Kimura donned a white fingerless glove laden with wireless sensors, plugged her “augmented” violin into her laptop onstage, and proceeded to demonstrate how she is redefining the relationship musicians have with both their instruments and their music. After a few moments setting up her interactive bowing technology Kimura launched into her composition Voyage Apollonian, during which her bow strokes controlled an animation sequence created by New York University computer science professor Ken Perlin. As she played, the glove’s sensors sent data to software running on her laptop, prompting a black-and-white butterfly on the large screen behind her to morph into various shapes and patterns before returning to its original winged configuration.

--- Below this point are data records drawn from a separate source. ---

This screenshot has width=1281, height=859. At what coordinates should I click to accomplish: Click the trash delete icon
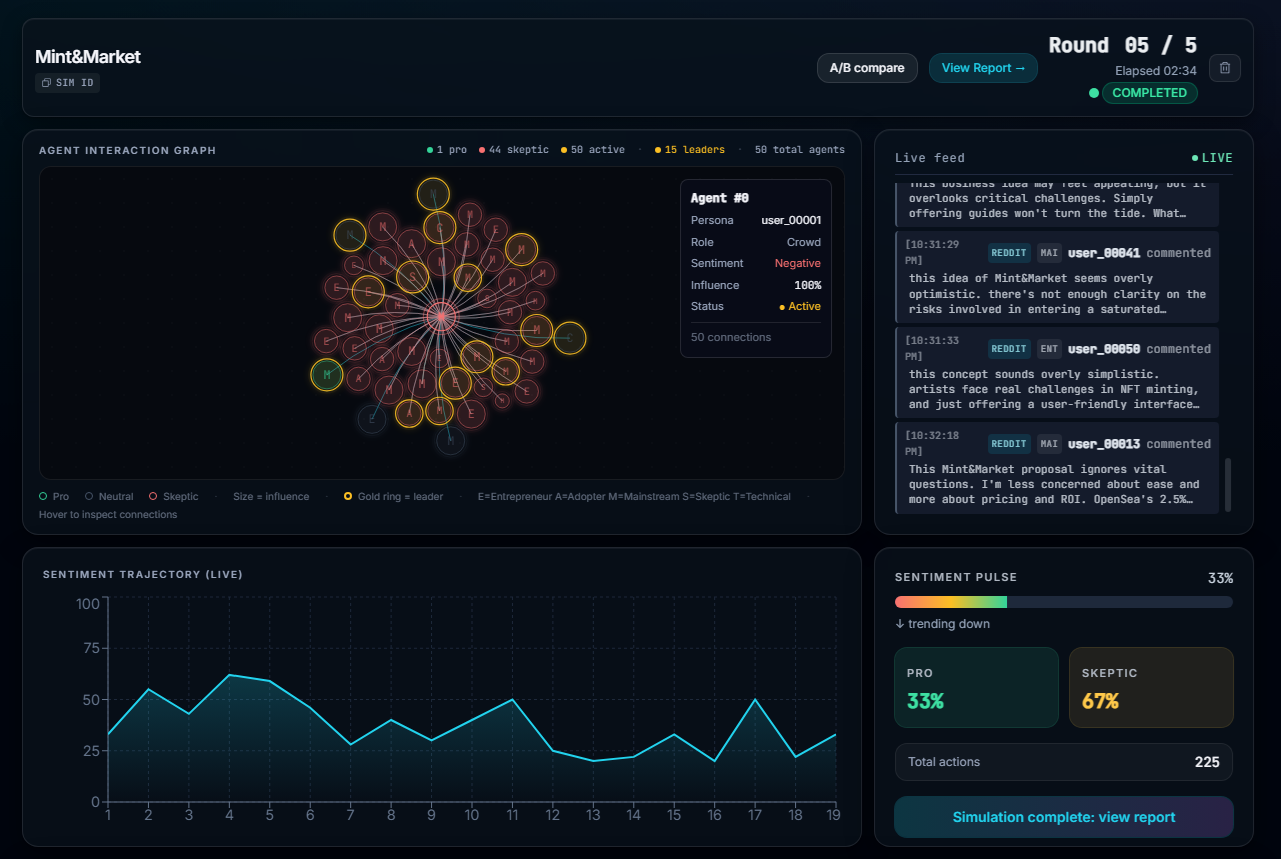tap(1225, 68)
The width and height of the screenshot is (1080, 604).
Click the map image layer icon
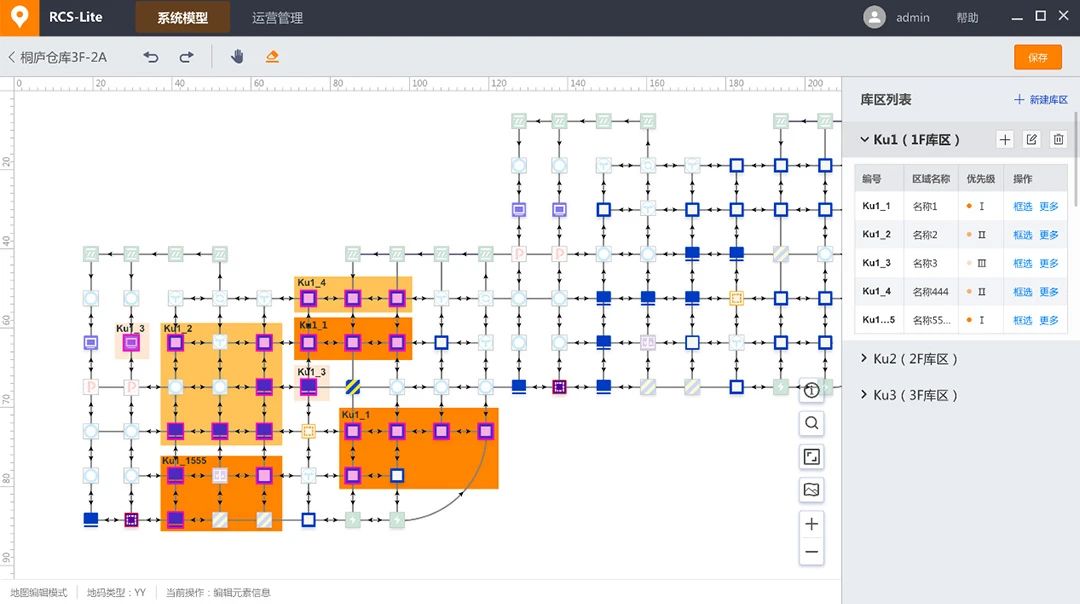[812, 490]
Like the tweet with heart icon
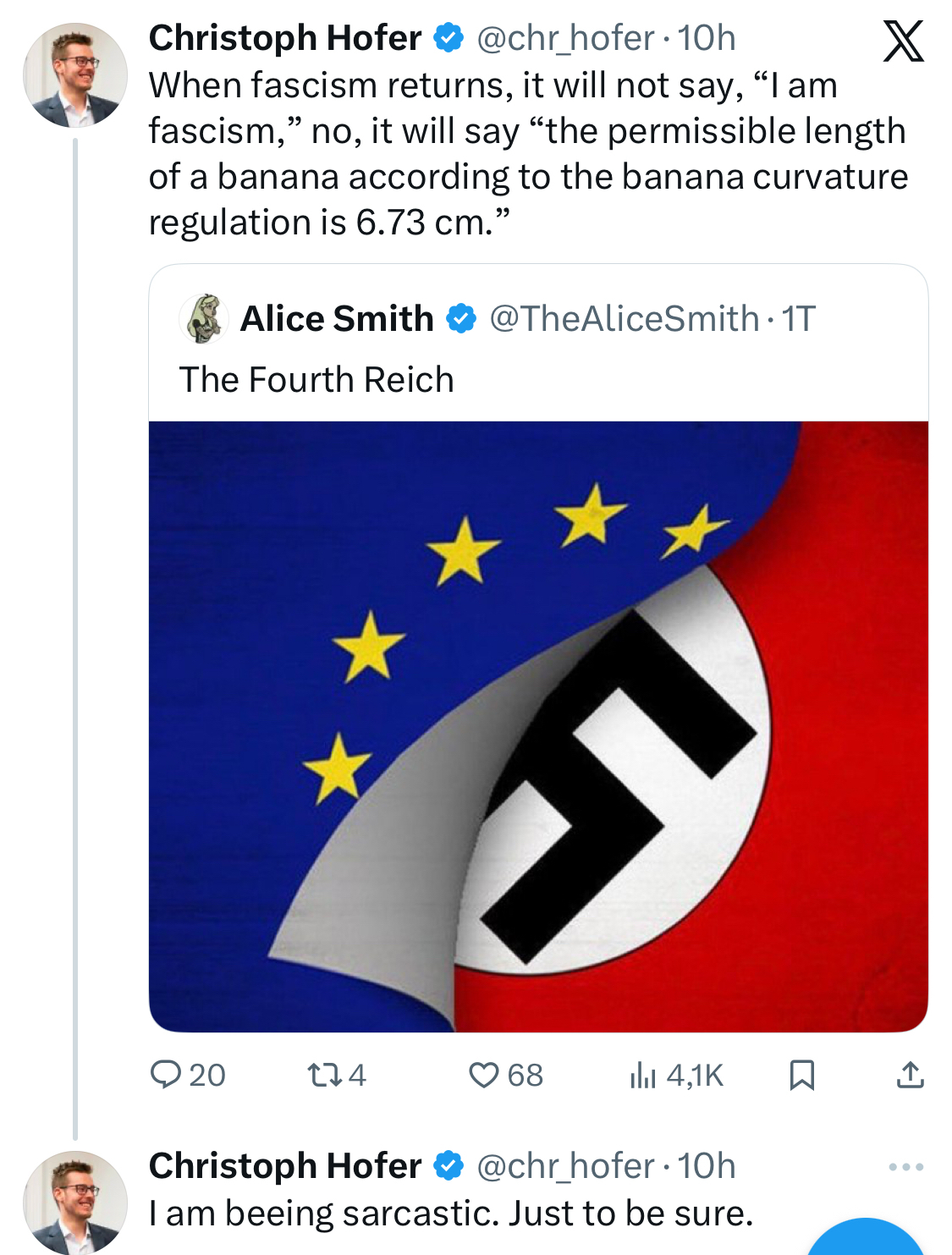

The sensors are part of module that includes 3-D accelerometers and three axis gyroscopes as well as a wireless transmitter that sends data about Kimura’s bowing to her computer as she plays. The module functions as an electronic controller for real-time digital sound processes, such as sound transformation and sound synthesis, says Frédéric Bevilacqua, who leads the Paris Institut de Recherche et Coordination Acoustique/Musique’s (IRCAM) Real-Time Musical Interactions Team, which developed the module.
Augmented violin
IRCAM’s augmented violin technology—its first prototype was built in 2004—tracks all bow attacks and bow angles, Bevilacqua says, adding, “We specifically worked on a gesture recognition and synchronization system that is able to distinguish standard bowing styles, such as détaché or martelé, or to recognize a bow pattern specifically chosen by the musician.” Others who have used IRCAM’s technology include composer Florence Baschet and dancer/choreographer Richard Siegal.
The augmented violin project appeals to Kimura’s experimental side, but she is hesitant to draw specific conclusions based on the data produced by the sensors. “When I first learned about the technology I was really excited because bowing is what makes the violin really live,” says Kimura, who teaches a graduate class in computer music interactive performance at The Juilliard School in New York City. “I wanted to study: Where does expression lie in? How does bowing motion contribute to the expression? For engineers it would be so easy if the bowing motion itself equaled expression, but it doesn’t.”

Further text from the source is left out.